Everyone set out to gather information about this. Prince Fritzie aced it, going to the concierge desk of the hotel and not only finding out that there was a western wall of the city, but that the gravestones of St. Beryl’s had been used to reconstruct it after the great war, and moreover, the scholar Old Martin had been booked for a historic walking tour of the city for a private engagement of a few other guests but they surely would not mind such august personages as the prince and princess, King Tharn, the margrave and their retinue joining them.

This was exactly the case. The other ten guests consisted of two families: The first a party of four, lesser nobles taking time to visit the city along with their fourteen-year-old son and twelve-year-old daughter. The second was a mildly wealthy family blowing their savings in hopes of finding matches for their three daughters, the elder two of which were absolutely stunning, and the younger daughter not bad except in comparison to her sisters. The wife’s sister was accompanying them to help safeguard the girl’s virtue.

The party then joined the guest in the salon for the informative pre-tour lecture and while there, Findar asked the old scholar if he knew what now stood where the Blue Mermaid tavern had once stood. Interesting you should ask, said the scholar. When that was rebuilt after the fire, there were a number of nice houses built. An ordinary family purchased one and lived there until one day they all disappeared. The house was then purchased on the cheap and turned into a brothel which operated there prosperously for many years until all the inhabitants and the guests that night were found murdered in many grisly and horrible ways, some of which Old Martin failed his propriety check and told about, causing the bourgeois mother, ant, and youngest daughter to faint, ditto the youngest noble daughter, and exciting the interest of the noble son and the bourgeois middle daughter.

Anyway, after the hideous and scandalous murders, the brothel reopened and operated well for a time until someone went mad and tried to burn the place down. The house was then unoccupied expect for squatters, some of whom were then found murdered in myriad grisly ways. Then someone burned the place down successfully. The vacant lot was there for years, but more murders occurred there until the current structure was built, The Three Lilies, a florist shop, which has been there for slightly over forty years with no happenings of any interest except for the proprietor refusing to talk about the dark history of the ground beneath his place of business.

After reviving the family with smelling salts, and dealing with the vomit, the party set off on the walking tour. They found that the bridge had been destroyed during the war the but griffins on the bridgeposts were original, though there were stories that they weren’t destroyed because they were flying around during the great battle. He showed the damage to the post with the untouched griffin above.

Arriving at the western wall, the party located two stones of interests: a cenotaph dedicated to the ghost, now mostly worn away by tombstone rubbings and horses, and another stone high in the wall which read, once they got to it: HE WHO CURSES HIS OWN HOUSE SHALL INHERIT THE WIND. FORGIVE ME, RABBIT.

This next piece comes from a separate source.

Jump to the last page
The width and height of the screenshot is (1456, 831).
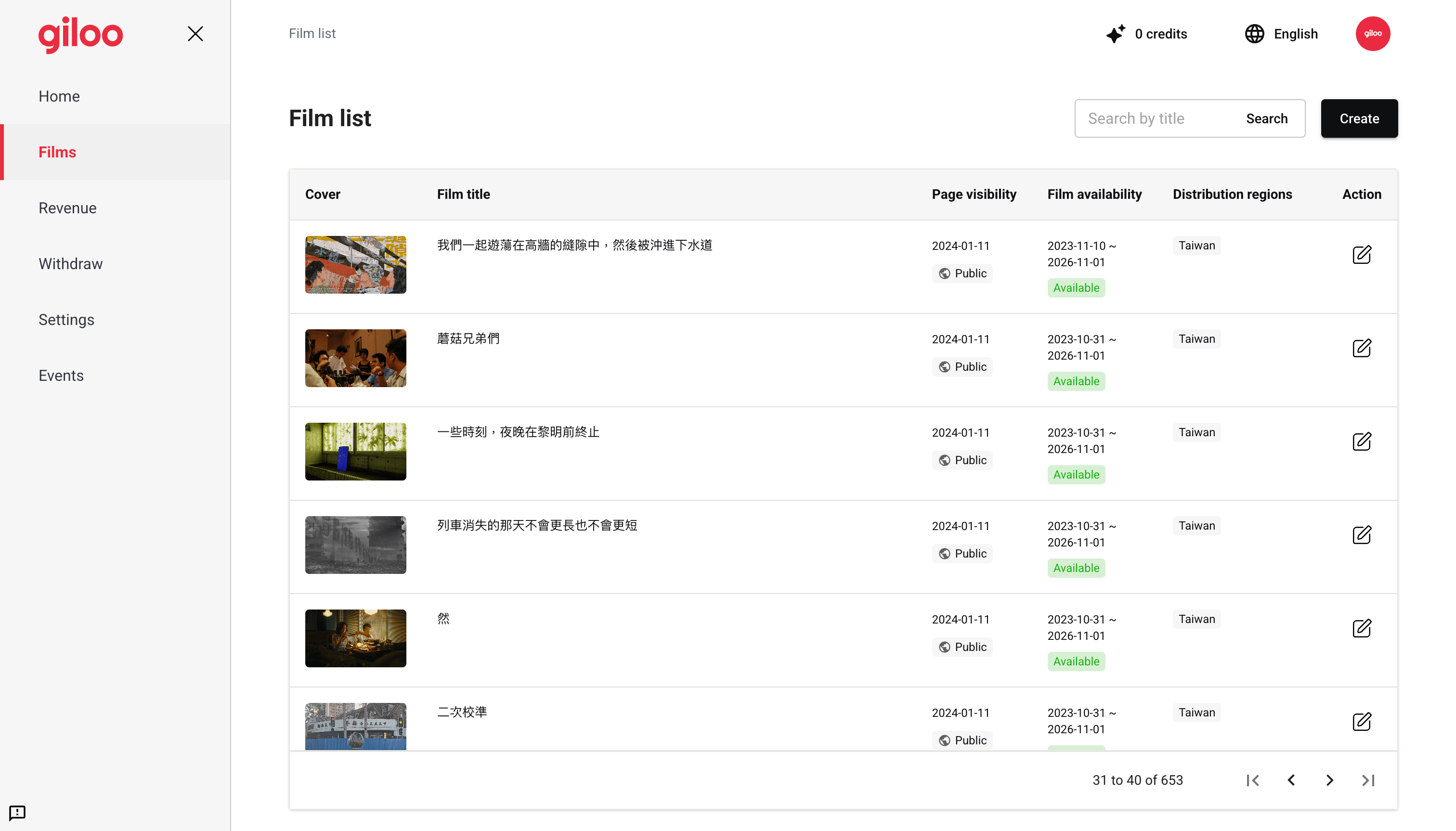(x=1368, y=780)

The old scholar was able to tell them that “rabbit” was a term of endearment from a younger son to an older one.

Armed with the gravestone rubbings, the party set up a dumb supper, inviting both Old Martin as well as the Marquis D’Ermot, who ran in at the last minute, coming in just in time to be possessed by the ghost.

The ghost overate again, nearly killing the marquis due to his corset. Findar slit it and the marquis at last passed out.

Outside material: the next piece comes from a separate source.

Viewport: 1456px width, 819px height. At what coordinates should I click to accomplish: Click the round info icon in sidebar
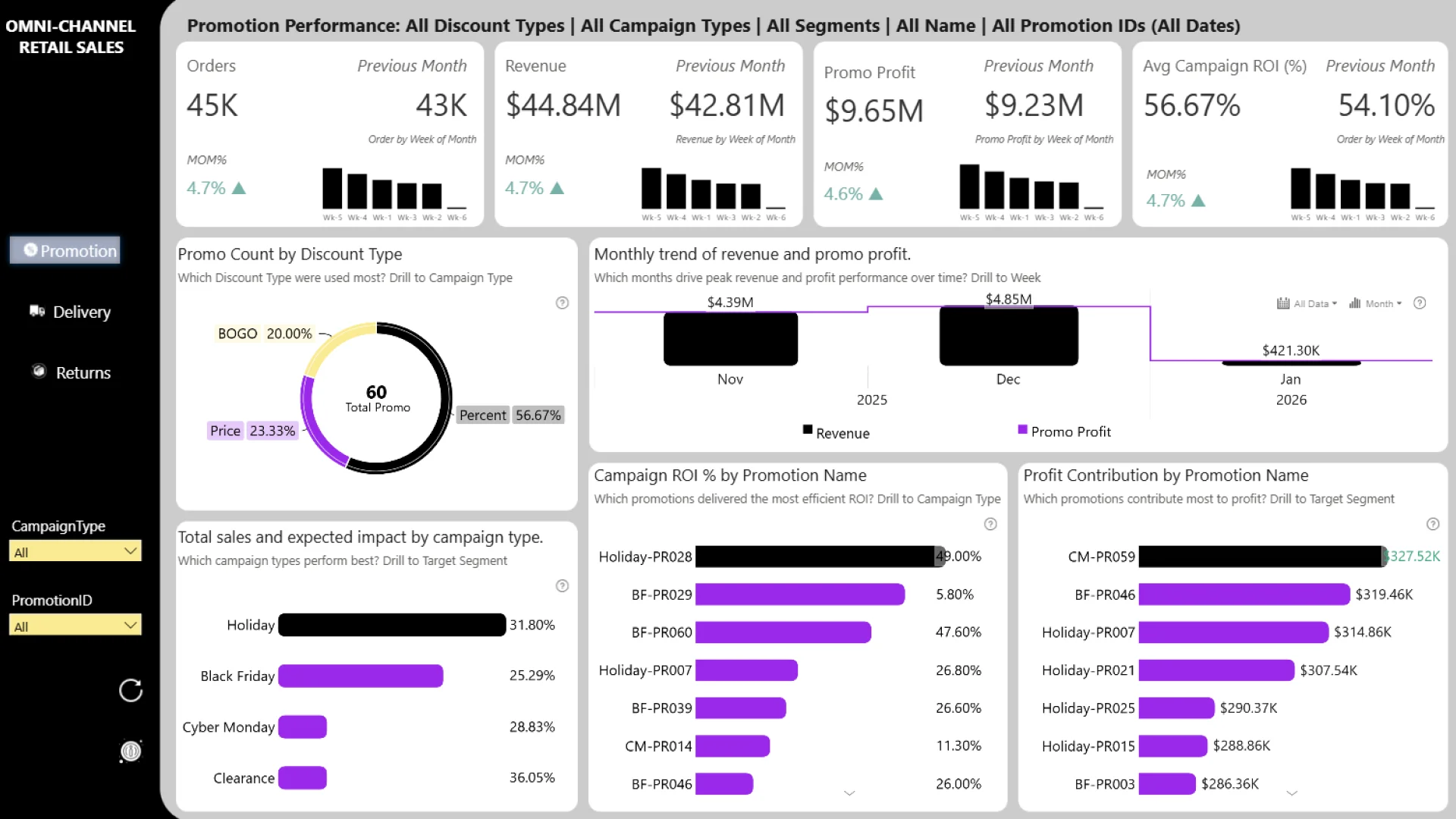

Once he had, the ghost had everyone finish the meal so he could eat the spirit of the food.

After that, he spoke, and the party was able to show him proof of him being murdered as well as evidence that he was mourned. The ghost was then laid to rest except his last unfinished business: gratitude to the party.

He told them if they had any questions, each of them might place a candle in the candelabra and light it and he would send a spirit to answer their question.

Heidi, meanwhile, had a werewolf date with Armand, as it was the full moon.